| ANGEZEIGTER TEXT |
+ + + + +

Coaching-Tools

Motivorientierte Lebensbalance

Ein Coaching-Tool von Dr. Claudia Eilles-Matthiessen

11 Min.

Erschienen im Coaching-Magazin in der Ausgabe 3 | 2011 am 13.09.2011

Kurzbeschreibung

Mit dem Tool „Motivorientierte Lebensbalance“ können Klient und Coach gemeinsam betrachten, inwieweit die zentralen Motive (z. B.: Bindung, Leistung oder Autonomie) gegenwärtig in den unterschiedlichen Lebensbereichen des Klienten (z. B.: im Bereich Familie oder Karriere) erfüllt werden. Ausgehend von dieser Analyse kann der Klient Ansatzpunkte für hilfreiche Veränderungen ableiten.

Anwendungsbereiche

Das Tool kann in der Analysephase oder in der Veränderungsphase eines Coachings eingesetzt werden. Es ist dann angebracht, wenn ein Klient Arbeitsüberlastung, Stress, allgemeine Unzufriedenheit oder das „Zerissensein“ zwischen vielfältigen, konkurrierenden Anforderungen beschreibt. Es eignet sich sehr gut für das Coaching von Frauen und Männern, die Karriere- und Familienarbeit verbinden und dabei vielfältige Anforderungen beschreiben.

Zielsetzung

Erstes Ziel des Tools ist eine Klärung möglicher Faktoren, die zu Unzufriedenheit oder Überlastung eines Klienten beitragen. Davon ausgehend können gezielt Veränderungsideen abgeleitet werden. Ein zweites Ziel des Tools ist eine Bewusstwerdung und Wertschätzung derjenigen Aspekte der eigenen Lebenssituation, die als Quellen von Zufriedenheit, Leistungsfähigkeit und Wohlbefinden erlebt werden. Klienten berichten nach der Durchführung des Tools oft von einem Gefühl der Entlastung und Klärung sowie von gesteigerter Wertschätzung für die positiven Aspekte ihrer Arbeits- und Lebenssituation.

+ + + + +

| DATENSÄTZE |
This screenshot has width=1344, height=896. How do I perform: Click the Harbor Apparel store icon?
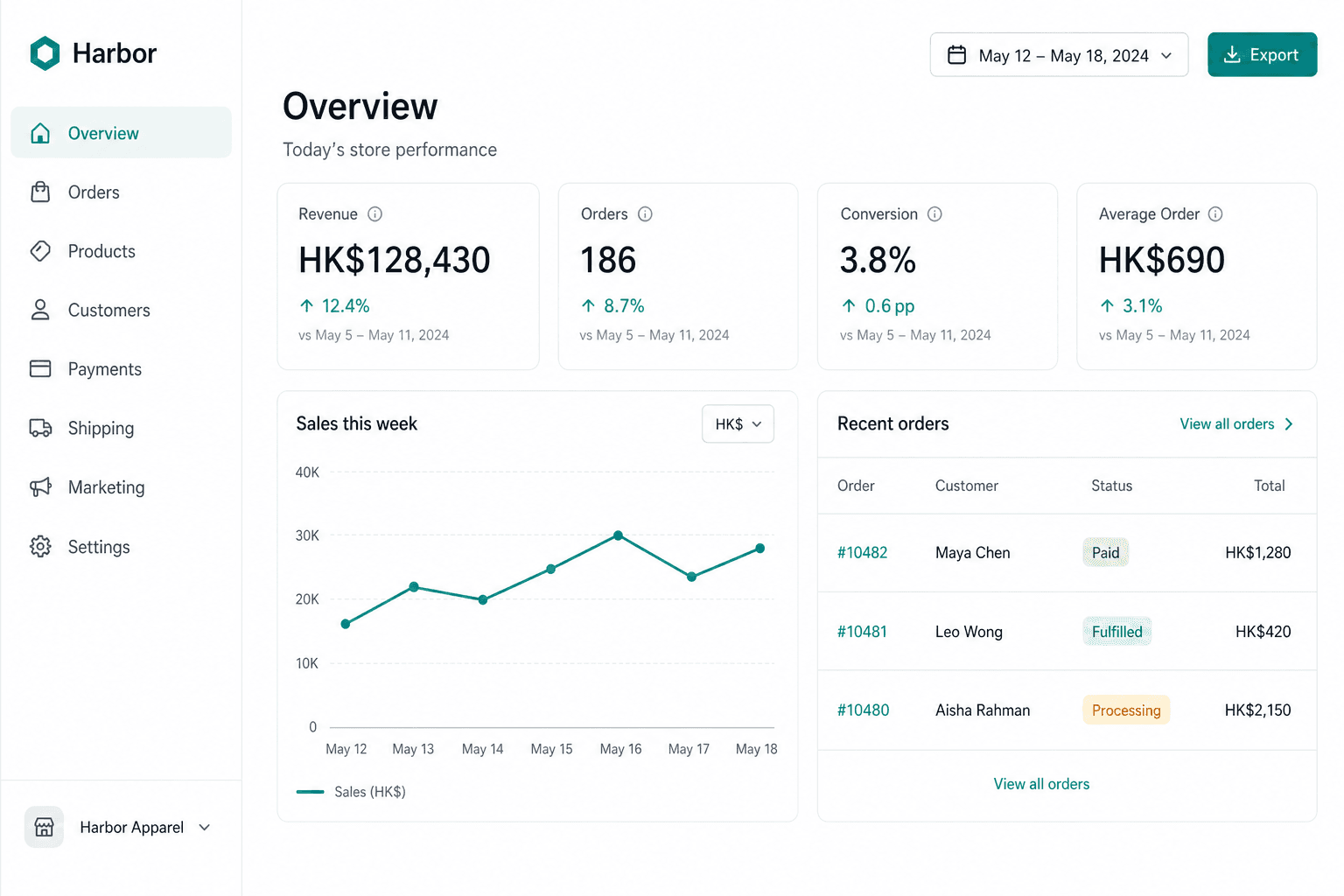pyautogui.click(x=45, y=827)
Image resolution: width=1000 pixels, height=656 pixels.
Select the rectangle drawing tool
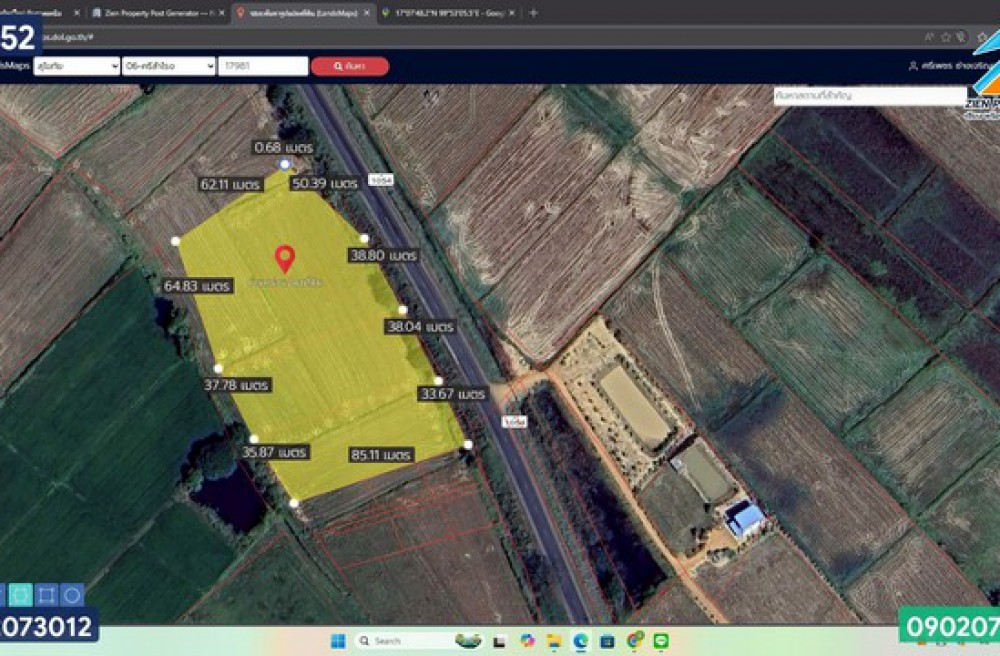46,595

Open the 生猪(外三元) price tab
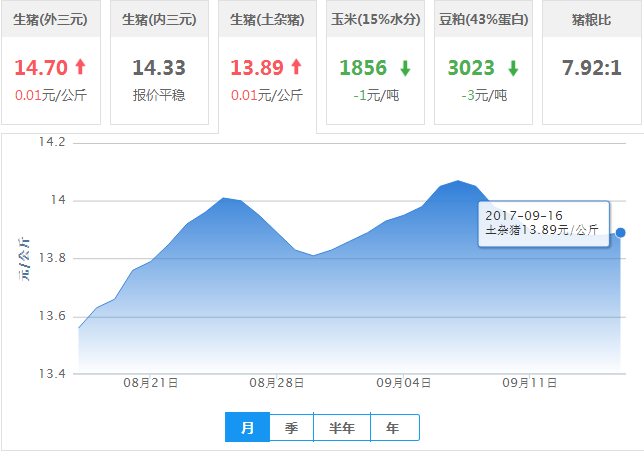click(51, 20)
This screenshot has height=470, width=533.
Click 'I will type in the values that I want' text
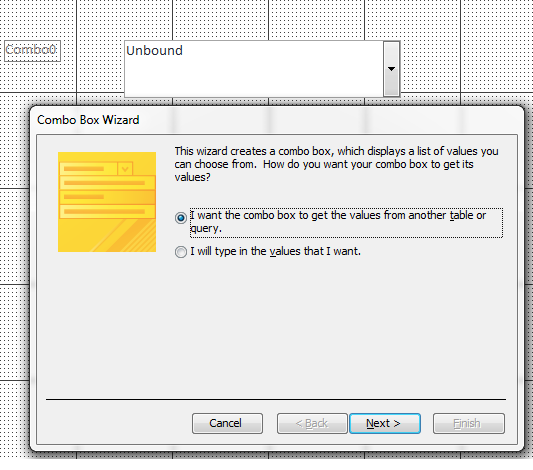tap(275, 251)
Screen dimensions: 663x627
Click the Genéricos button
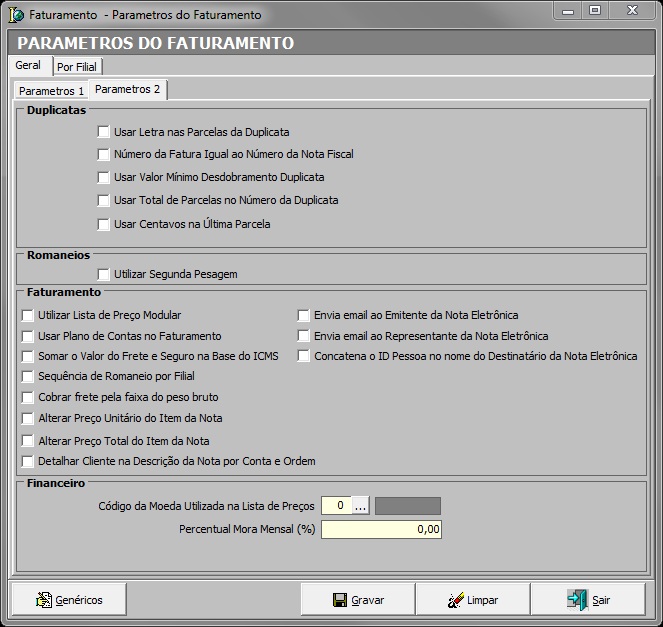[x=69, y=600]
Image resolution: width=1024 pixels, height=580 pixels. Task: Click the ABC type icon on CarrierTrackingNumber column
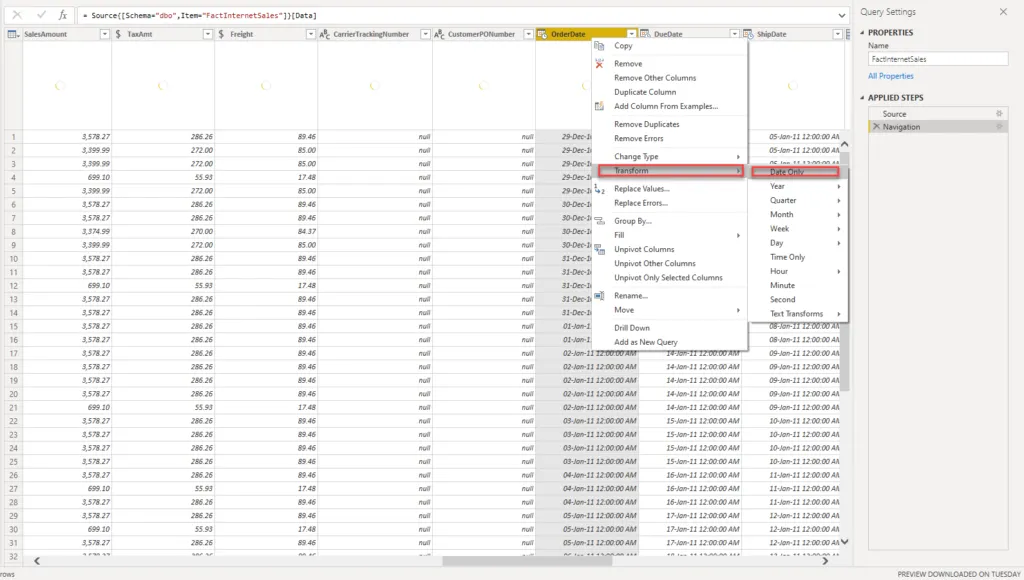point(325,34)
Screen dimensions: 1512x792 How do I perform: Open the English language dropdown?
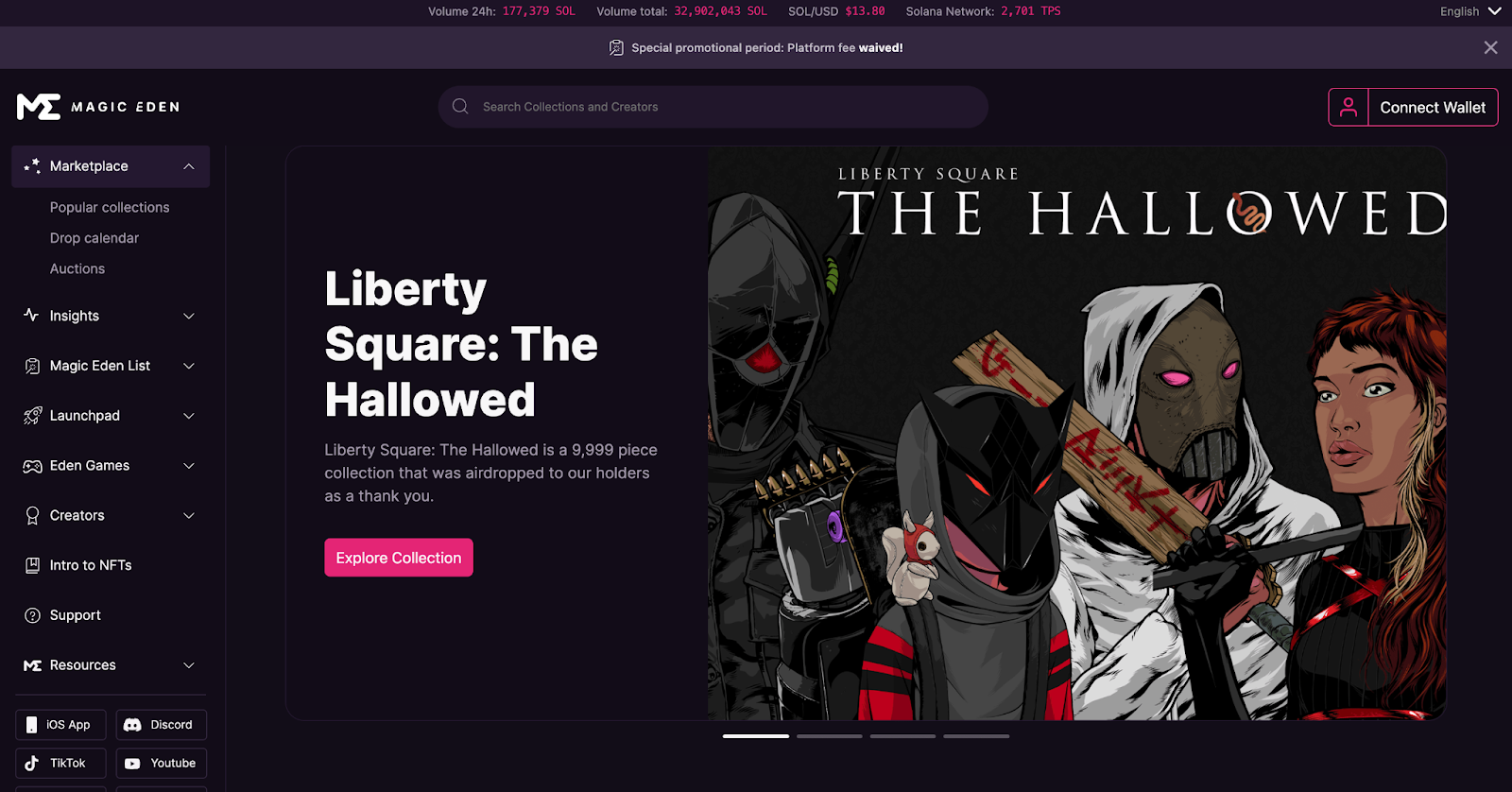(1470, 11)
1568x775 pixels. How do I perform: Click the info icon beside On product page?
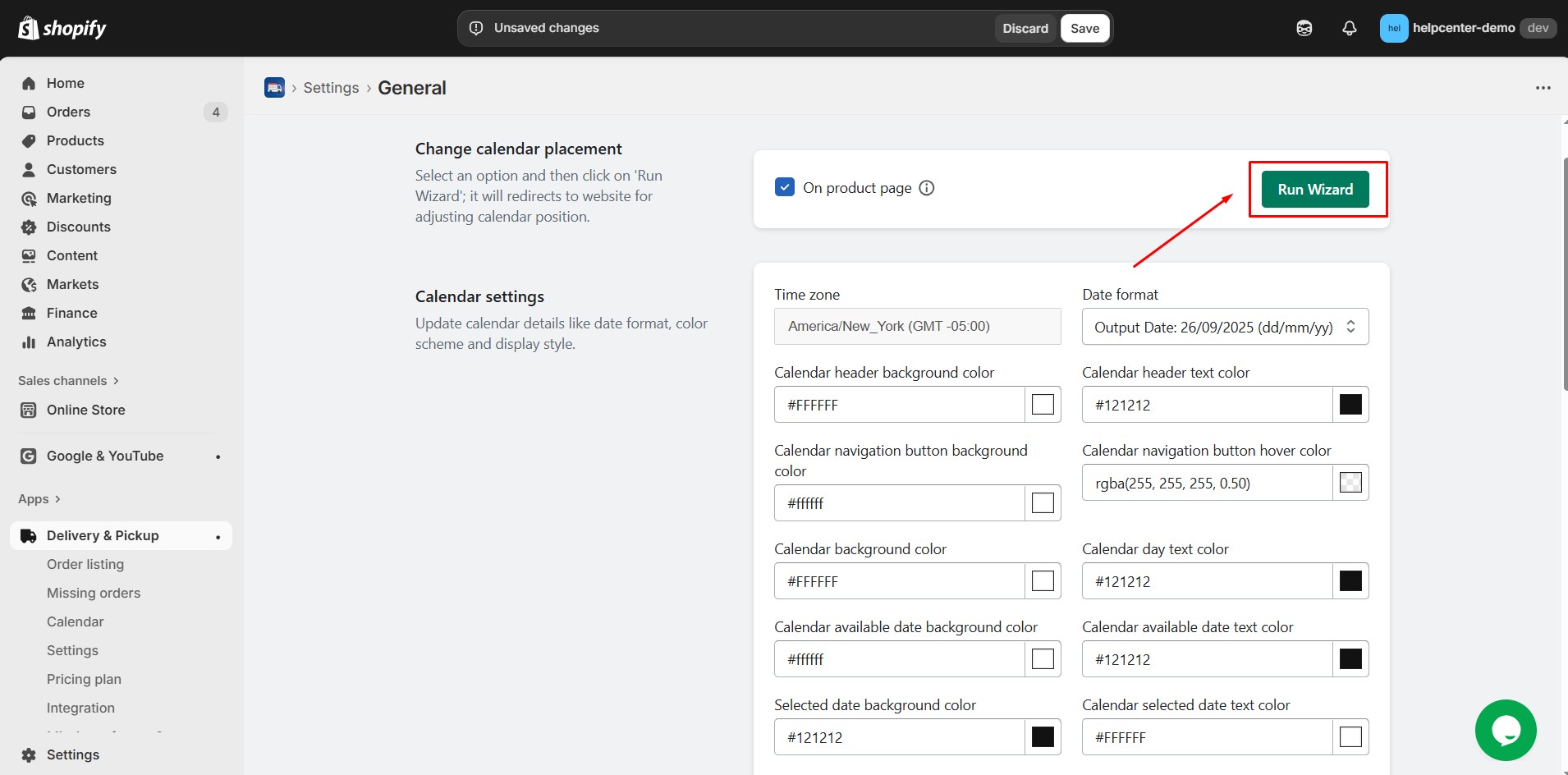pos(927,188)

+ + + + +

| ZU ERLEDIGENDE AUFGABEN |
(a) Beantworte zum Text über das Coaching-Tool „Motivorientierte Lebensbalance“ diese Fragen:
(i) In welcher Ausgabe des Coaching-Magazins und an welchem Datum ist das Tool erschienen?
(ii) Welche zentralen Motive werden als Beispiele genannt?
(iii) In welchen Phasen eines Coachings kann das Tool eingesetzt werden?
(b) Filtere aus den Datensätzen jede Zeile heraus, in der die Zeichenfolge „height“ vorkommt, und achte dabei auf Groß- und Kleinschreibung.
Der Text und die Datensätze stehen in keinem Zusammenhang zueinander.

| AUSGEARBEITETE LÖSUNGEN |
(a)
(i) In der Ausgabe 3 | 2011, am 13.09.2011.
(ii) Bindung, Leistung und Autonomie.
(iii) In der Analysephase oder in der Veränderungsphase.

(b)
This screenshot has width=1344, height=896. How do I perform: Click the Harbor Apparel store icon?
Image resolution: width=1000 pixels, height=656 pixels.
This screenshot has height=470, width=533.
Image resolution: width=1024 pixels, height=580 pixels. Task: Click the ABC type icon on CarrierTrackingNumber column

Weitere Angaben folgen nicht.